Similarly, when computing which hash-table bucket a particular item goes to, the common way to do it is: $b = h(x)\bmod n$. Where $h(x)$ is the hash function output, $n$ is the number of buckets you have.

Why do we need a prime modulus?

In hash functions, one should expect to receive pathological inputs. Assume, $n = 8$. What happens, if we receive $h(x)$ such as that they are all multiples of $4$? That is, $h(x)$ is in $[4, 8, 12, 16, 20, …]$, which in $\bmod 8$ arithmetic will be $[4, 0, 4, 0, 4, …]$. Clearly, only 2 buckets will be used, and the rest 6 buckets will be empty, if the input follows this pattern. There are several such examples.

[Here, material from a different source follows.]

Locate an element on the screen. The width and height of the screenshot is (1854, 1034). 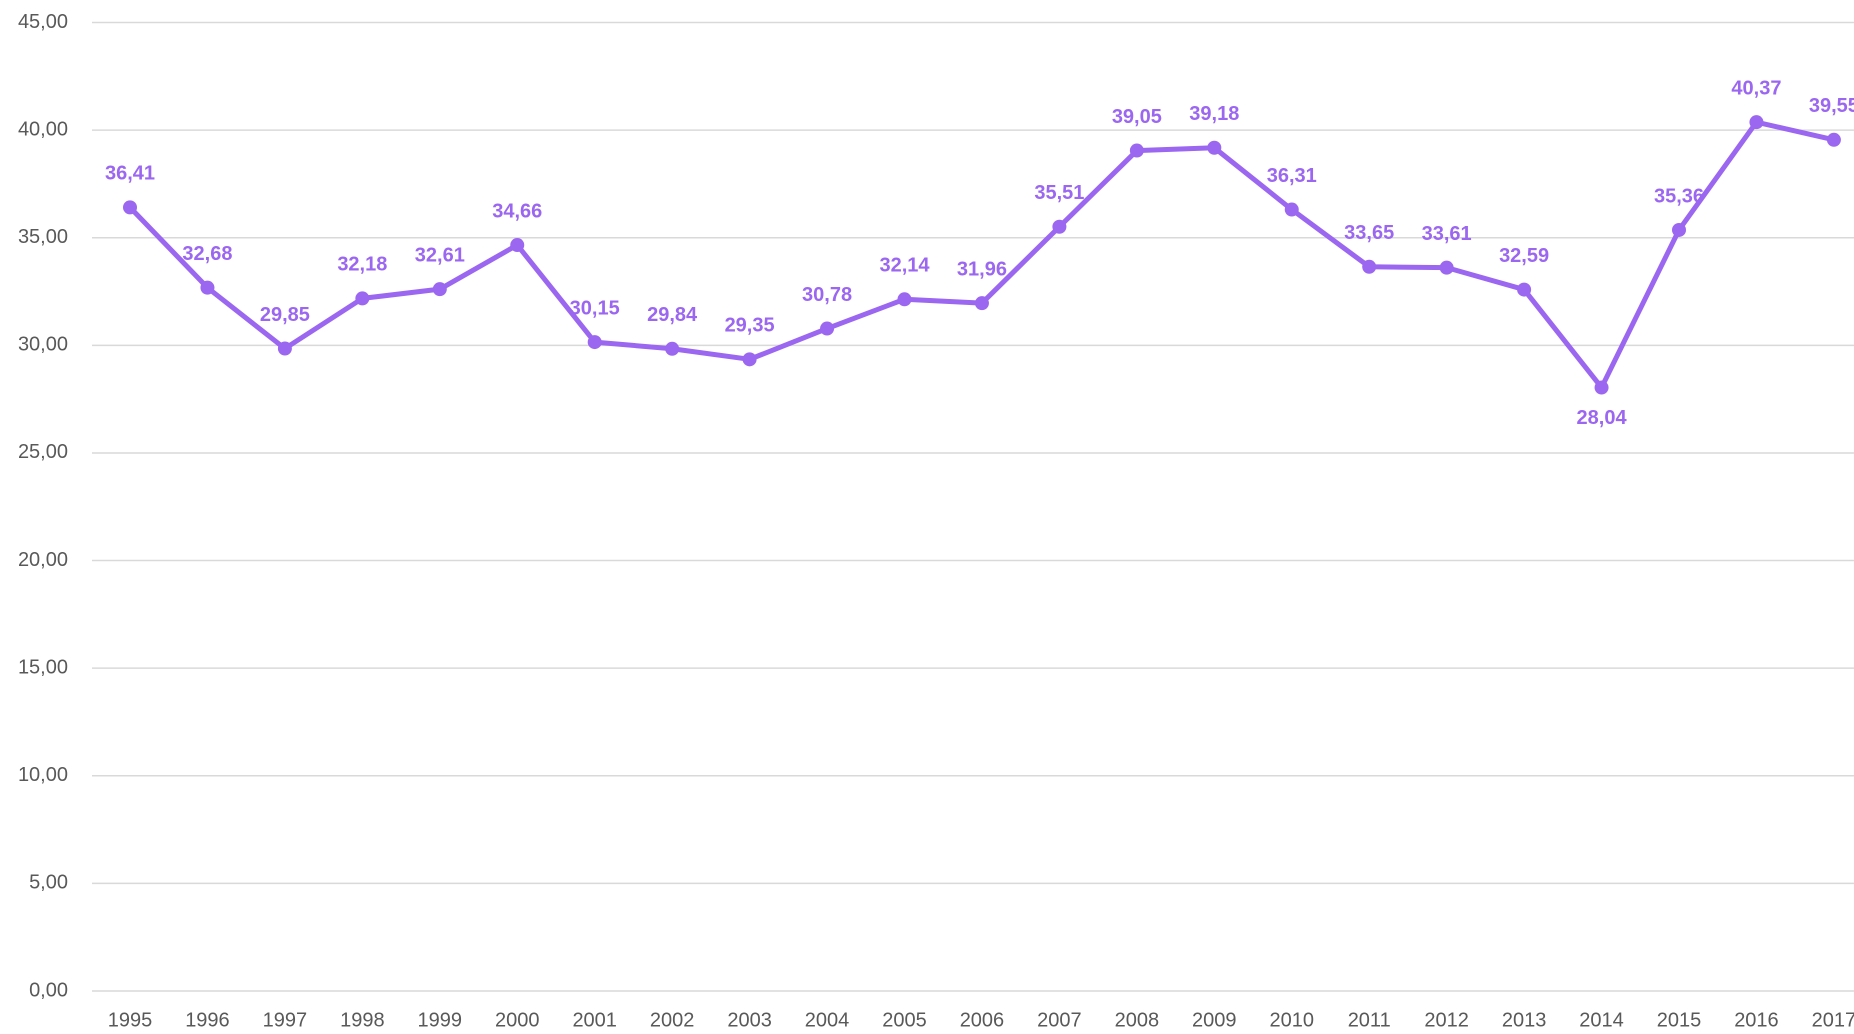
x-tick-label: 2006 is located at coordinates (982, 1020).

As a generalization, if the greatest common factor of $h(x)$ and $n$ is $g$, and the input is going to be of the form $[h(x), 2h(x), 3h(x), …]$, then the number of buckets that will be used is $\large \frac{n}{g}$. This is easily workable on paper.

We ideally want to be able to use all the buckets. Hence, the number of buckets used, $\large \frac{n}{g}$ $= n$, which implies $g = 1$.

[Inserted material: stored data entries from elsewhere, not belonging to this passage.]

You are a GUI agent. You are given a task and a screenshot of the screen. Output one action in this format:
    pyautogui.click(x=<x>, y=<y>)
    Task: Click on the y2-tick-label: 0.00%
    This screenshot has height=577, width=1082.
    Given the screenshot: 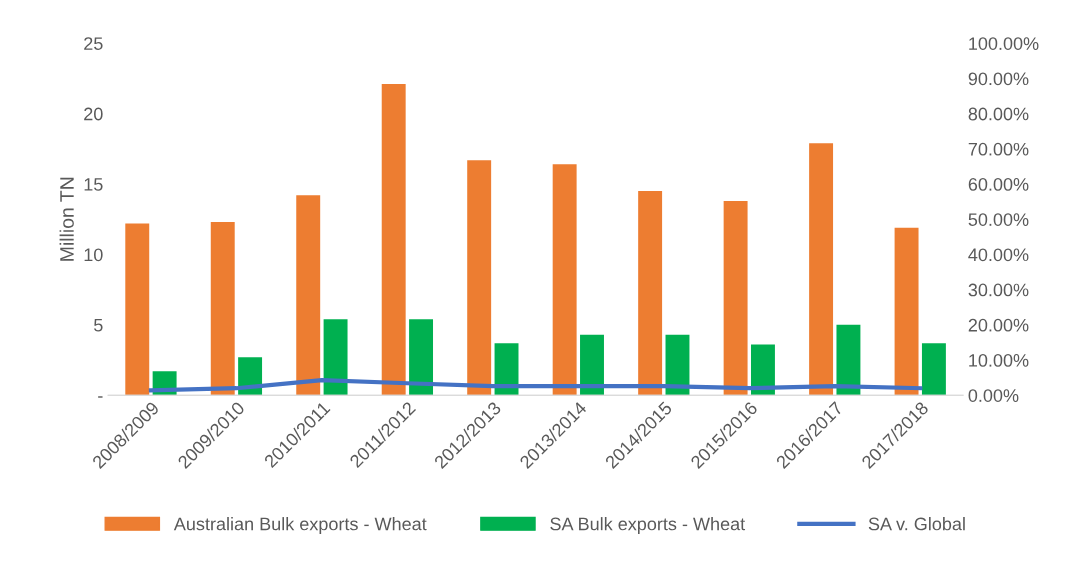 What is the action you would take?
    pyautogui.click(x=994, y=396)
    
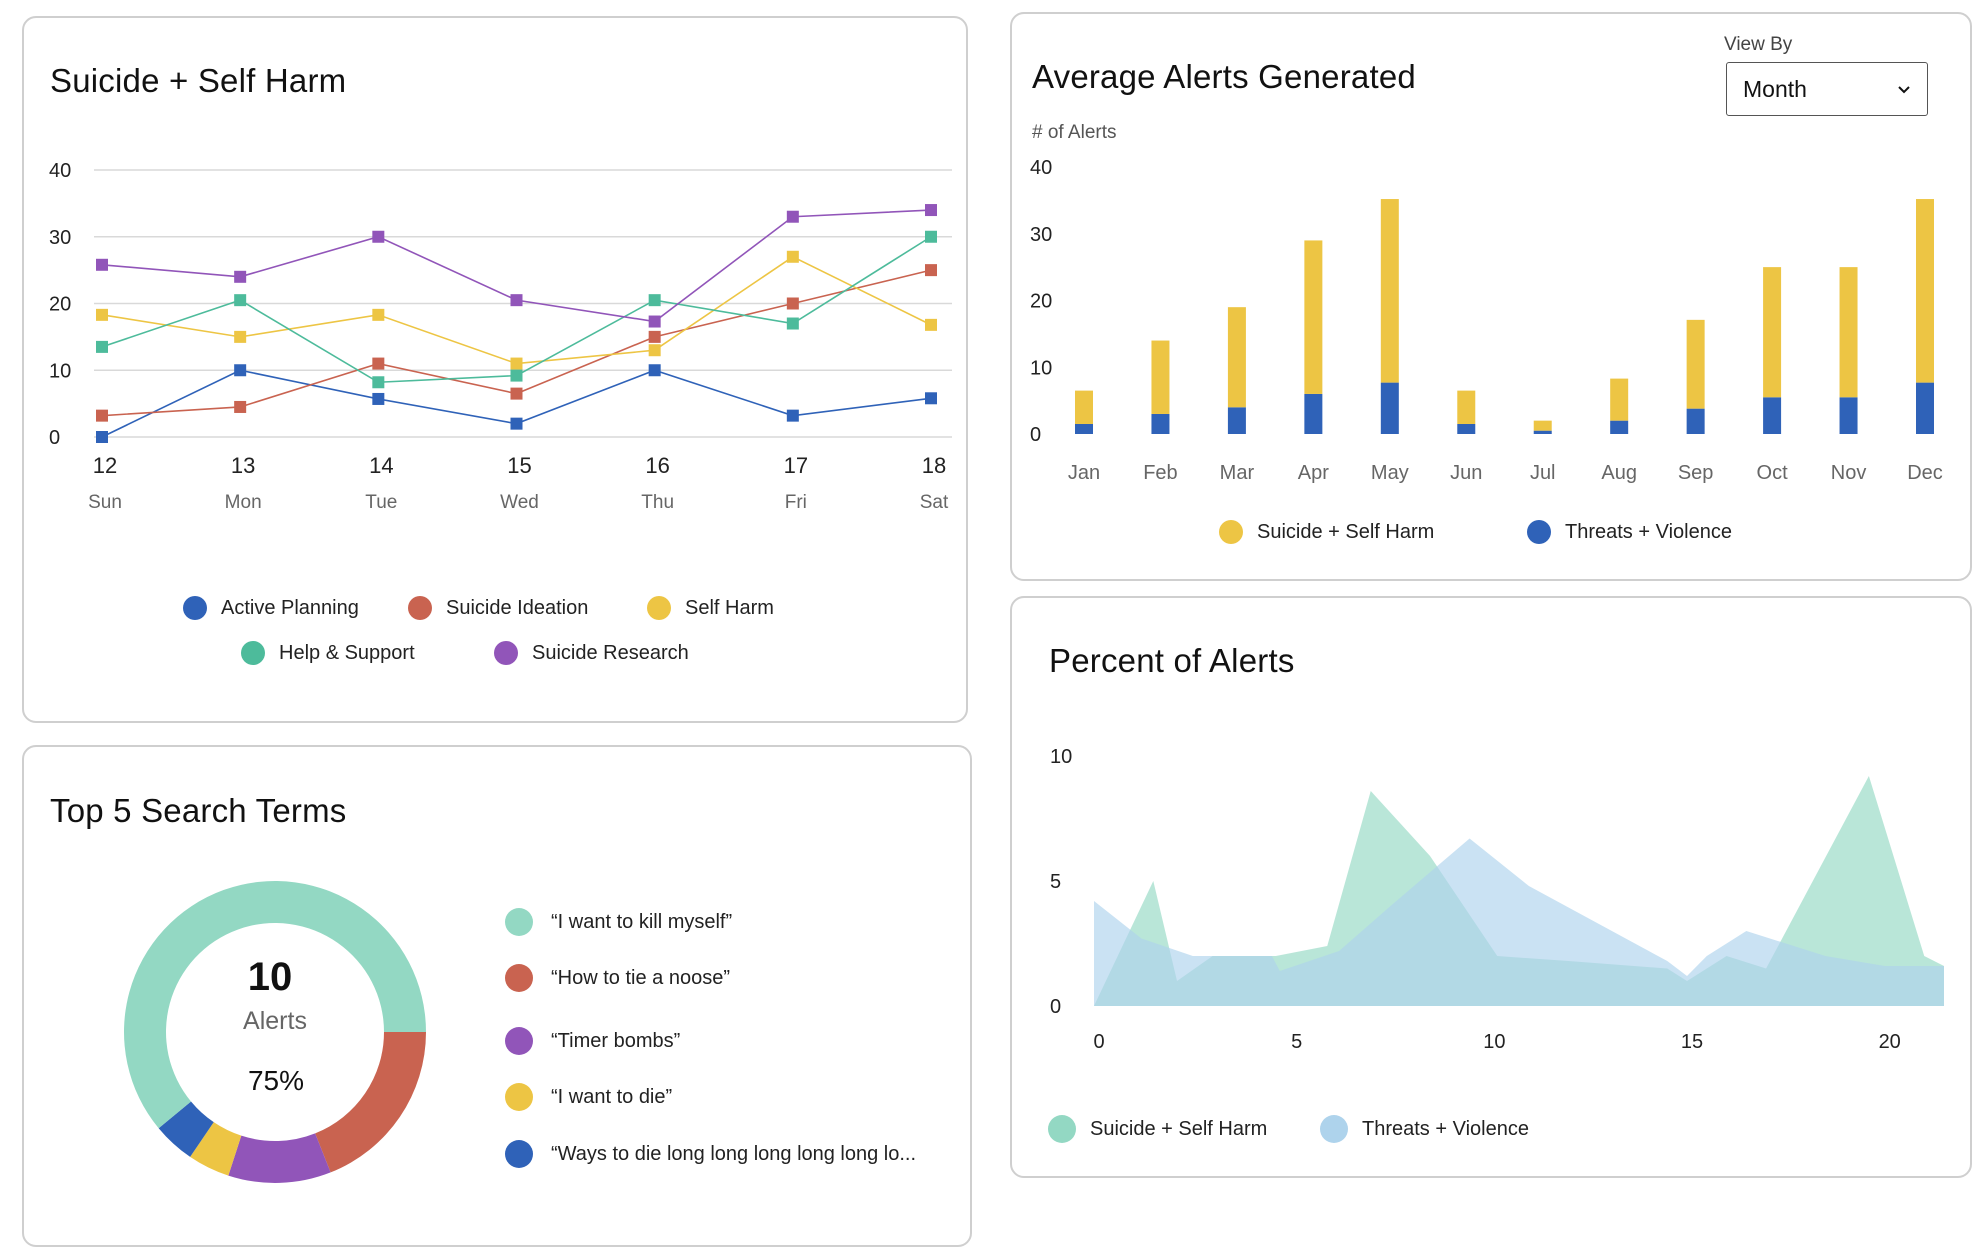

This means, the input and the modulus ($n$) should be co-prime (i.e., share no common factors). Given, we can’t change the input, we can only change the modulus. So we should choose the modulus such that it is co-prime to the input.

For the co-prime requirement to hold for all inputs, $n$ has to be a prime. Now it will have no common factors with any input (except it’s own multiples), and $g$ would be 1.

Therefore, we need the modulus to be prime in such settings.

Let me know if I missed out on something, or my intuition here is incorrect.